Overall, the areas of most significant contamination were found to be the hand sanitizer dispenser, a single swab from which showed contamination; medical equipment and touch screens used for such equipment, which was contaminated in half the cases; shelves housing medical equipment, at 40%, bedrails in a third of cases, and door handles in a quarter of samples.
However, taking only contaminated areas into consideration, two-thirds of medical equipment swab was positive, and half the bedrails. The presence of viral RNA in staff dressing rooms shows it is important to separate semi-contaminated and clean areas, and to provide separate dressing and undressing rooms.
Another finding was that no wall samples were positive. Thus, it is easy to infect frequently touched objects, perhaps by viral shedding.
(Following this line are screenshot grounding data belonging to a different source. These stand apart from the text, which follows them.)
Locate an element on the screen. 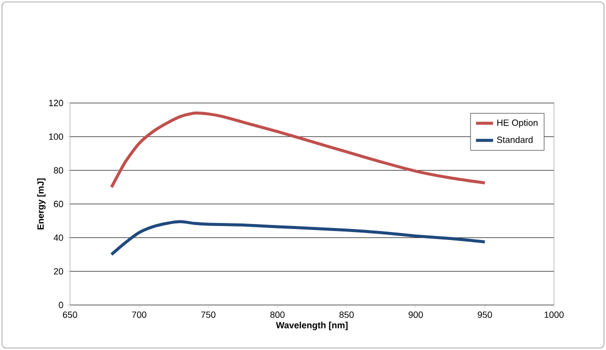 This screenshot has width=606, height=350. y-tick-label: 20 is located at coordinates (59, 272).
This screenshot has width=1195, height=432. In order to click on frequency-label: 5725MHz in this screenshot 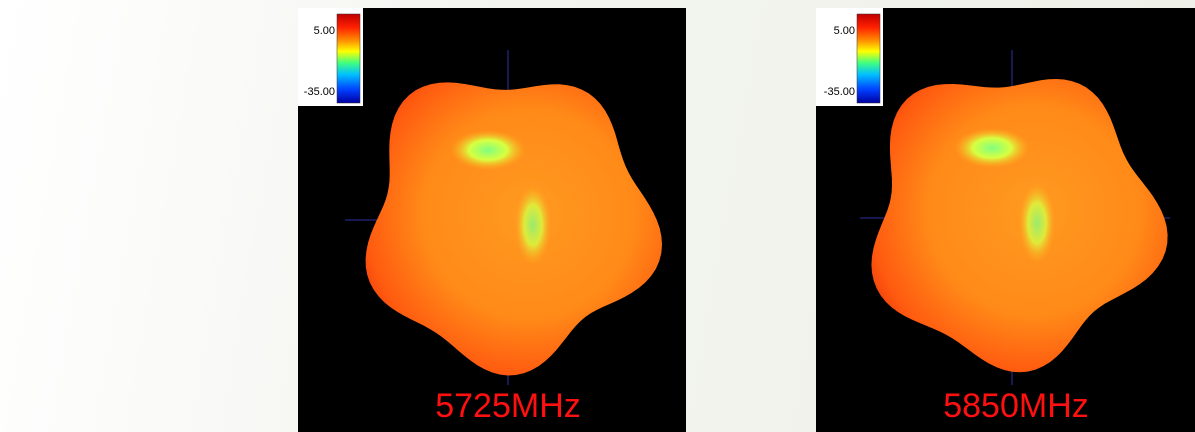, I will do `click(508, 406)`.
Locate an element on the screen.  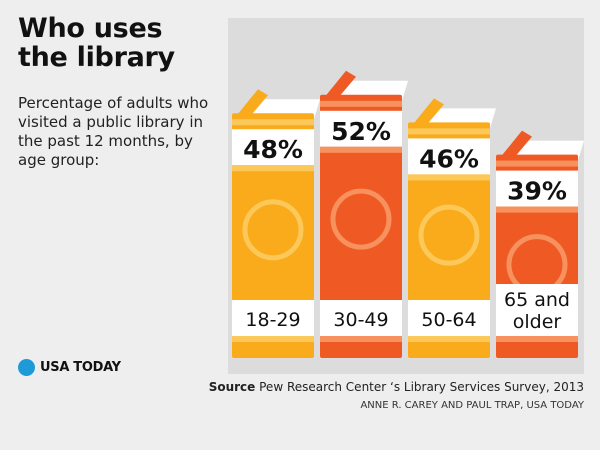
x-tick-label: older is located at coordinates (538, 322).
A positive PCR may not indicate viral shedding, and hence viral infectivity, but may indicate a lapse in cleanliness and disinfection. Moreover, the study should emphasize the need to clean every item, including medical equipment, to restrict viral spread. Hand hygiene may also be essential to break the chain of transmission.
Air samples from the contaminated area were universally positive. None of the other air samples were positive. Notably, in this study, all the clean areas of the ward were negative for the virus. These findings agree with earlier studies that suggest airborne spread is dominant for SARS-CoV-2.
Reassuringly, none of the swabs from the clean area, or air samples, were positive for the virus.
The study concludes: “Environmental contamination did not involve clean areas, but the results also support the need for strict disinfection, hand hygiene and protective measures for healthcare workers as well as the need for airborne isolation precautions.”
Such precautions may include ensuring an adequate ventilation rate of 288 m3 per hour, indoor air purifiers competent for the space covered, as well as the training of staff with regard to face mask/shield/respirator use and handwashing. This is in addition to continuing intensive cleaning and disinfection routines.
The authors point out, “Medical and, in particular, electronic equipment needs particular attention as it is possible that their cleaning is intentionally neglected to avoid interference with medical procedures.” This loophole needs to be addressed.
Home isolation is unlikely to be effective in this context. It typically lacks the protective measures or training required to limit the spread of infection but might be opted for as a last resort if hospitals cannot cope with the flow of critically ill patients.
Thus, the study demonstrates the need for strict protective measures, both built-in and personal, to prevent the spread of infection from patients to staff within healthcare facilities. It also highlights the efficacy of physical barriers and proper protective behavior to prevent airborne spread. Further studies will help establish the boundaries of protective behavior required to contain this threat within such settings.